Despite Ascent’s retraction, Colorado is home to DOE recipients, including Goldman-Sachs subsidiary Cogentrix and its $90.6 million loan, and the darling of local Democratic donor Pat Stryker’s Abound Solar, which received a $400 million guarantee.

GE plans to build the country’s biggest solar plant in Colorado, a $300 million project. Their source for inspiration? First Solar. Both make the more harmful Cadmium telluride panels. And who does GE put directly at risk in the fragile solar market? According to the New York Times, it’s Abound Solar.

All while GE itself stands to receive more than $1.5 billion in government loans and grants for a windmill project in Oregon, despite being a company with $170 billion market cap and paying virtually no federal income taxes in 2010.

Considering that almost any DOE or any government subsidy these days is charged to the country’s credit card as debt financing, these government subsidies are actually turning into the dollars that China uses to subsidize its own solar firms. Financing not only your company but also that of your competition is sheer government malfeasance and economic suicide.

Conclusion

To say that both national and state energy policies on renewables – especially solar – are absurd is unfair to the word absurd. The fantasy of “green energy” as policy requires that government mandate, create, and, then, subsidize an economically impractical source of energy. It makes no sense. Just look at Ascent, Abound, Solyndra, First Solar, and, of course, consumers .

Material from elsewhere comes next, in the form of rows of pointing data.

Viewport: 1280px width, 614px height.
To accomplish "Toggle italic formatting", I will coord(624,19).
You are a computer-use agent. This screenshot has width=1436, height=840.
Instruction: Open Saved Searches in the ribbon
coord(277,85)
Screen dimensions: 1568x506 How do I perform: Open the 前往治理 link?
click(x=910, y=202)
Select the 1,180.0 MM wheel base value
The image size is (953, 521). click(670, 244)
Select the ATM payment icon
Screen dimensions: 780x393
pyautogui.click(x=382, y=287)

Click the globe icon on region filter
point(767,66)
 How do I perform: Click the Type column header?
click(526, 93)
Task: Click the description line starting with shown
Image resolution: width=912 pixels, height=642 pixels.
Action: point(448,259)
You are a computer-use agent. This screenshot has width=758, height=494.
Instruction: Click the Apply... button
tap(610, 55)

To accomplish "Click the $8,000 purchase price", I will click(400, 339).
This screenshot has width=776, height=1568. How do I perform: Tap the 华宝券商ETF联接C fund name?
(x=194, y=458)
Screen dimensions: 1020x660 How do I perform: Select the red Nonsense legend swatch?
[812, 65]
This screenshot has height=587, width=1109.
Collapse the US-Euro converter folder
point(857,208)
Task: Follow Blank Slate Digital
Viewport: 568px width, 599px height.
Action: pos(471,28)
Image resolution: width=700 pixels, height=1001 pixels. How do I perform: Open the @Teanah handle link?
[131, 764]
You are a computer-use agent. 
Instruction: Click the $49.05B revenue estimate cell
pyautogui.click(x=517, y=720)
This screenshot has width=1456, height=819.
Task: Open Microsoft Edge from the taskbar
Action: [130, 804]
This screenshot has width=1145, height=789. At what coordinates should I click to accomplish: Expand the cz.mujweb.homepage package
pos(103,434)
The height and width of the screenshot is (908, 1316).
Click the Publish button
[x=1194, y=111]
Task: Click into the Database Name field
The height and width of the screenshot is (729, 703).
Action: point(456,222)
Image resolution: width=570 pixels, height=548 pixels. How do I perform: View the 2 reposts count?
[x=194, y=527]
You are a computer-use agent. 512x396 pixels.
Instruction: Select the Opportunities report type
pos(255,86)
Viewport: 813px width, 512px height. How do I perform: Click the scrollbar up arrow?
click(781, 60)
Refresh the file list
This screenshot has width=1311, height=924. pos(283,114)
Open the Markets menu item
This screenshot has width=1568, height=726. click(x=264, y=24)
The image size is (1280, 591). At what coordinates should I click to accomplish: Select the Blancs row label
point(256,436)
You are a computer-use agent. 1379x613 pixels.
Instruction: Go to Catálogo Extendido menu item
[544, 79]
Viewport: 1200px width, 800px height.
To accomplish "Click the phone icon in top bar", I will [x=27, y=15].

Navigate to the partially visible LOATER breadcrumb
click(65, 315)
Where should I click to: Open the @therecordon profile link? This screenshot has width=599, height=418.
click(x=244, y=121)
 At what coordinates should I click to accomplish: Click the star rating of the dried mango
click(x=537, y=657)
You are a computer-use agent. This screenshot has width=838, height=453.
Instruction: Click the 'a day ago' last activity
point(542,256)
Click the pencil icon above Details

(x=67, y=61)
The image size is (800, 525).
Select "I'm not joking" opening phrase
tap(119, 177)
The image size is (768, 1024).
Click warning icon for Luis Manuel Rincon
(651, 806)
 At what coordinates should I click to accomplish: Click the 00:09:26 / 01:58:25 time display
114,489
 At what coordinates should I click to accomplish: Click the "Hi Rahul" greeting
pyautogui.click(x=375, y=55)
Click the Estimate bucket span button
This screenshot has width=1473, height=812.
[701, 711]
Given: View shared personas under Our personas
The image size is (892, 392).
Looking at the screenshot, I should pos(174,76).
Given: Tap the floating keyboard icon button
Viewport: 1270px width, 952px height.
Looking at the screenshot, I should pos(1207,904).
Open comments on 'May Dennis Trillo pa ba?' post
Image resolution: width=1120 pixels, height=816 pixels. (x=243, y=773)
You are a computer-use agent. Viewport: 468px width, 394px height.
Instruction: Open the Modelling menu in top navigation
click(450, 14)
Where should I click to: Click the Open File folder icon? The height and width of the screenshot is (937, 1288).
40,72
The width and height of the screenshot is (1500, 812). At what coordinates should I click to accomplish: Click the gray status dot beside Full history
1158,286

The Independence Institute’s environmental policy center estimates that Colorado’s RPS will cost Xcel Energy (our primary electricity supplier) ratepayers more than $100 million in 2011 alone. That’s just one year in one state.

In its most recent compliance plan, Xcel admits what many “green” energy zealots won’t, that without massive taxpayer subsidies, renewable energy isn’t economically viable.

Europe is also realizing how expensive it is and is slashing subsidies. A recent report predicts electricity prices will go up 100 percent by 2050.

At least one elected official in the U.S. has come to his senses. Maine Governor Paul LePage recently stated that his state must get rid of its job-killing 40 percent RPS because it raises energy costs putting the state at an economic disadvantage.

It is time for more common sense such as Gov. LePage demonstrated. Government must stop enabling the fantasies of green energy zealots with renewable energy mandates and massive taxpayer subsidies for failed companies and their science projects.